= List of schools in Saint Lucia =

There are 73 primary schools and 26 secondary schools in Saint Lucia. Sir Arthur Lewis Community College caters to students preparing for Cambridge post-secondary examinations.

All but three of the secondary schools in Saint Lucia are run by the Government of Saint Lucia through the Ministry of Education. St. Joseph's Convent and St. Mary's college are jointly run by the Ministry of Education and the Catholic Board of Education. The Seventh Day Adventist Academy is run by the Seventh Day Adventist Church. The International School St. Lucia is affiliated with Canada (New Brunswick and Ontario), The Montessori Centre St Lucia and Bonne Terre Preparatory School are privately run.
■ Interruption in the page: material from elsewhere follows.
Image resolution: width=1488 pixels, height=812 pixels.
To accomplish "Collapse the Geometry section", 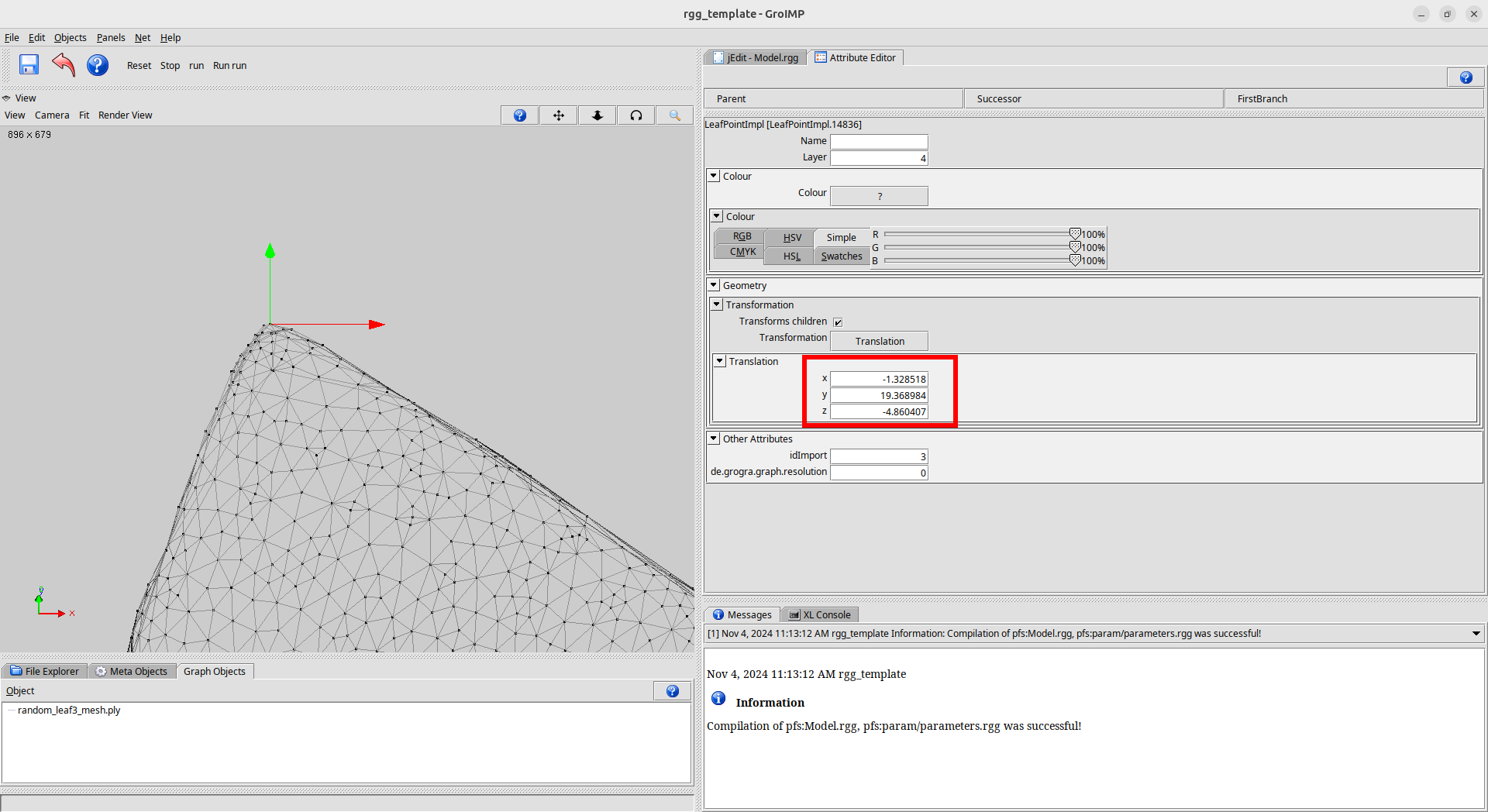I will (x=714, y=285).
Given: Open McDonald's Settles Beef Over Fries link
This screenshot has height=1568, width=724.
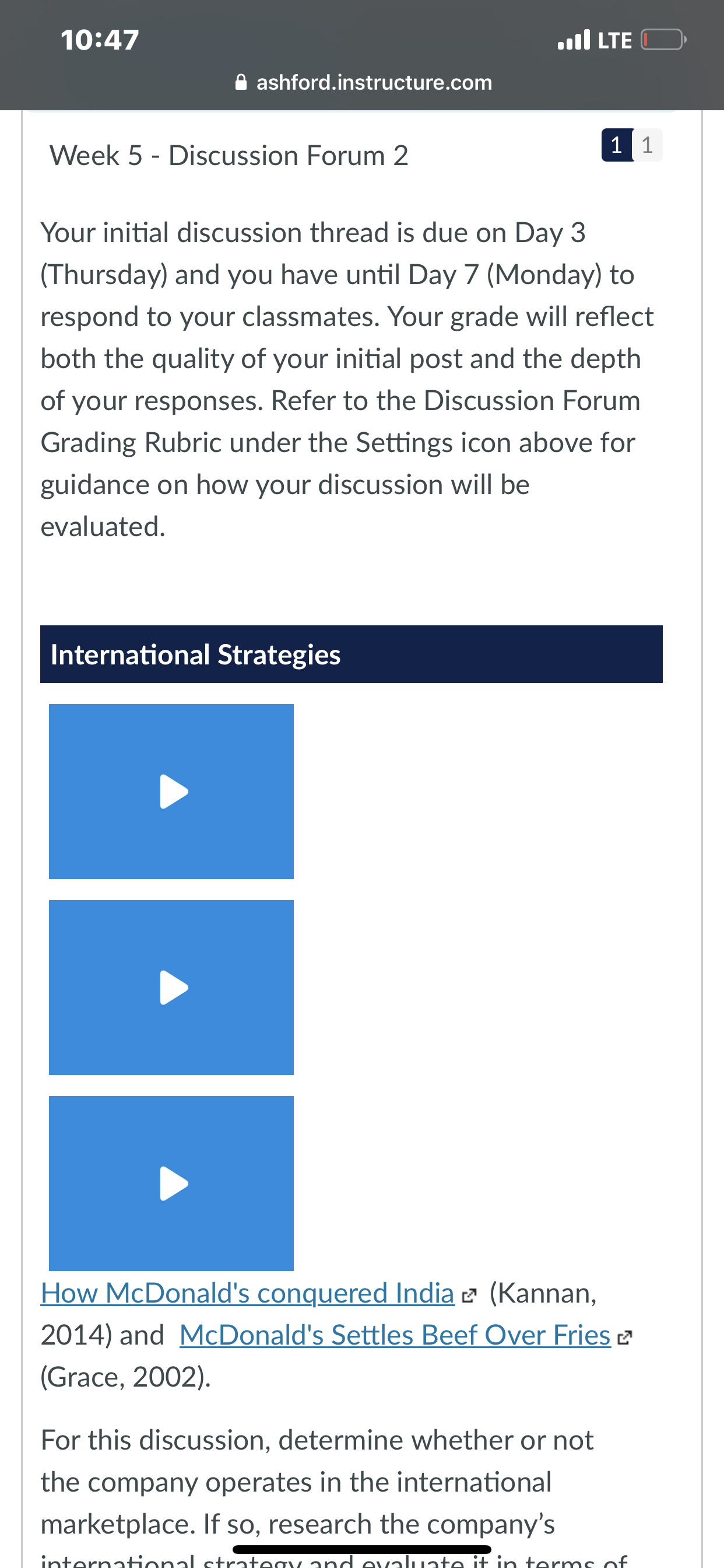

All but three of Saint Lucia's secondary schools are co-ed. St. Joseph's Convent is an all girls school. St. Mary's College is an all boys school.
The Girl's Vocational School is an all girls school. Ave Maria Primary and RC Boy's primary are the all girls and all boys primary schools respectively.

Saint Lucia's first secondary school, St. Joseph's Convent, was founded by the Sisters of St. Joseph of Cluny in 1854.

The University of The West Indies offers a Challenge programme in Saint Lucia, administered at the campus of Sir Arthur Lewis Community College. Monroe University operates a campus in Saint Lucia.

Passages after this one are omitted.